Byrne and Wildwood representatives have been embroiled in a legal battle since 2008.
Three parcels of land comprise the proposed subdivision area:
- 165 Strecker Road (approximately 5 acres); known as the former Dozier property
- 173 Strecker Road (approximately 10 acres); known as the former Primm property
- 177 Strecker Road (approximately 3 acres); known as the former Schoessel property
EPA's recent study area also included a part of the Callahan property (former Superfund site where contaminated drum burial area was remediated in the early 1980s), which is located across Strecker Road to the south, at 210 Strecker Road.

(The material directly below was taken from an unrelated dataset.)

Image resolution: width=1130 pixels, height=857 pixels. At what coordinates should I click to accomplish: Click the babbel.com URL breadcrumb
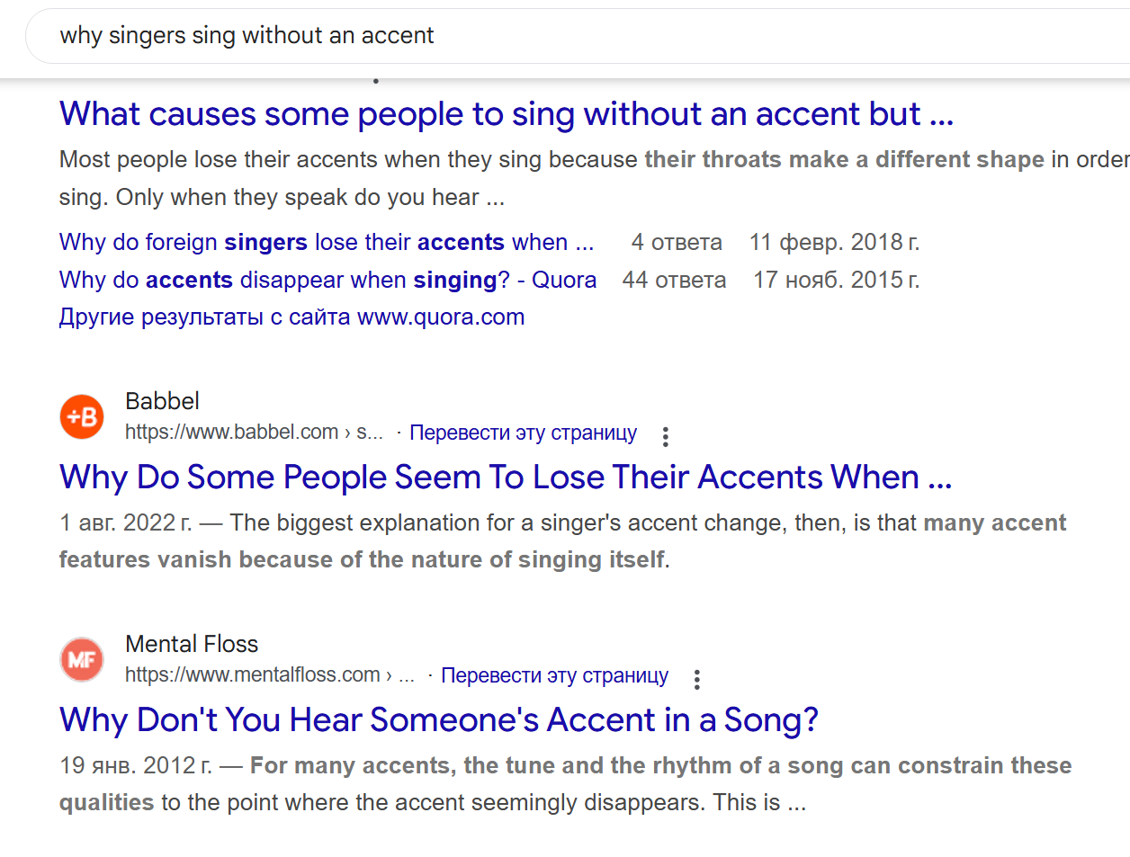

One of the study's key findings was: "Analysis of samples from surface soil, subsurface soil, and ground water in the portion of the Strecker Forest parcel planned for residential development do not indicate concentrations of volatile organic compounds, semi-volatile organic compounds, or PCBs exceeding a level of concern for unrestricted residential use. This includes areas designated as the former Dozier and Primm residences, the 'western pond area,' the 'alleged haul road,' and the 'solid waste disposal area.'"

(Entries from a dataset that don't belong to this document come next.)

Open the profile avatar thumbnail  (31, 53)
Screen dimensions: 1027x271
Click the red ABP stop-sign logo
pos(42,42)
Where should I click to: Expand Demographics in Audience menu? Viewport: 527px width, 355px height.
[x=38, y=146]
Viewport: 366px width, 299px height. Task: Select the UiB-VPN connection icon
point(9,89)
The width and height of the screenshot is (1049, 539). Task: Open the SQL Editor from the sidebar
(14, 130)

A second key finding was that "all metals analyzed in surface soils, subsurface soils, and groundwater samples collected from the Strecker Forest parcel, with the exception of total chromium, were below a level of concern for unrestricted residential use."
To receive more details and to ask questions of EPA officials, attend the EPA open house, which will be hosted Thursday at 7 p.m. at the Daniel Boone Branch of the St. Louis County Public Library, 300 Clarkson Rd., in Ellisville.